Re: [PATCH] driver core: Fix test_async_driver_probe if NUMA is disabled

From: Guenter Roeck
Date: Wed Nov 27 2019 - 19:33:29 EST


On 11/27/19 3:13 PM, Alexander Duyck wrote:
On Wed, 2019-11-27 at 14:42 -0800, Guenter Roeck wrote:
On 11/27/19 1:24 PM, Alexander Duyck wrote:
On Wed, 2019-11-27 at 12:24 -0800, Guenter Roeck wrote:
Since commit 57ea974fb871 ("driver core: Rewrite test_async_driver_probe
to cover serialization and NUMA affinity"), running the test with NUMA
disabled results in warning messages similar to the following.

test_async_driver test_async_driver.12: NUMA node mismatch -1 != 0

If CONFIG_NUMA=n, dev_to_node(dev) returns -1, and numa_node_id()
returns 0. Both are widely used, so it appears risky to change return
values.
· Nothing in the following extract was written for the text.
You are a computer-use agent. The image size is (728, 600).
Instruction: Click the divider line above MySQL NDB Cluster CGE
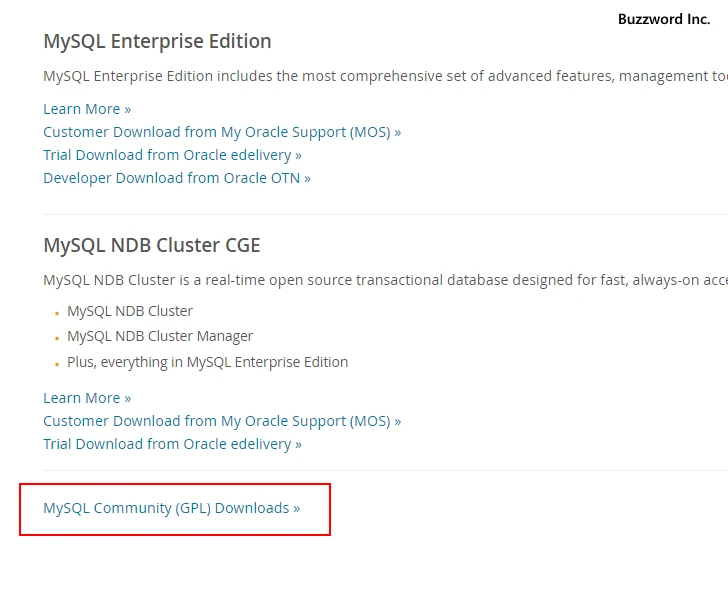tap(380, 214)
Augment the check with IS_ENABLED(CONFIG_NUMA) instead
to fix the problem.

Cc: Alexander Duyck <alexander.h.duyck@xxxxxxxxxxxxxxx>
Fixes: 57ea974fb871 ("driver core: Rewrite test_async_driver_probe to cover serialization and NUMA affinity")
Signed-off-by: Guenter Roeck <linux@xxxxxxxxxxxx>
---
drivers/base/test/test_async_driver_probe.c | 3 ++-
1 file changed, 2 insertions(+), 1 deletion(-)

diff --git a/drivers/base/test/test_async_driver_probe.c b/drivers/base/test/test_async_driver_probe.c
index f4b1d8e54daf..3bb7beb127a9 100644
--- a/drivers/base/test/test_async_driver_probe.c
+++ b/drivers/base/test/test_async_driver_probe.c
@@ -44,7 +44,8 @@ static int test_probe(struct platform_device *pdev)
* performing an async init on that node.
*/
if (dev->driver->probe_type == PROBE_PREFER_ASYNCHRONOUS) {
- if (dev_to_node(dev) != numa_node_id()) {
+ if (IS_ENABLED(CONFIG_NUMA) &&
+ dev_to_node(dev) != numa_node_id()) {
dev_warn(dev, "NUMA node mismatch %d != %d\n",
dev_to_node(dev), numa_node_id());
atomic_inc(&warnings);

I'm not sure that is really the correct fix. It might be better to test it
against NUMA_NO_NODE and then if it is not that make sure that it matches
the node ID. Adding the check against NUMA_NO_NODE would resolve the issue
for cases where the device might be assigned to multiple NUMA nodes.

I think you are suggesting that dev_to_node(dev) might return NUMA_NO_NODE
even on systems with CONFIG_NUMA enabled. I have no idea if that can happen.
The code in test_async_probe_init() seems to suggest that the node is set
to a valid node id for all asynchronous nodes, so I don't immediately see
how that could be the case. I may be missing something, of course.

Well thinking back to the Nehalem architecture I seem to recall that there
were devices that were connected to a shared IOH that was accessible
across both nodes. I thought that they might have a node ID of
NUMA_NO_NODE since they didn't really belong to either of the two nodes in
the sytem.

It would effectively work out the same as your patch compiler wise since
dev_to_node would be NUMA_NO_NODE in the non-NUMA case so it would compile
out the warning since it would fail the first check, and in the NUMA case
it would add an extra check to make sure that dev_to_node is actually
indicating the device needs a specific node in the NUMA enabled case.


I thought the code is specifically checking devices which it previously
created, which are well defined and understood test devices. After all,
the check is in the test driver's probe function. Guess I really don't
understand the code. Please take my patch as bug report, and submit
whatever fix you think is correct.

Thanks,
Guenter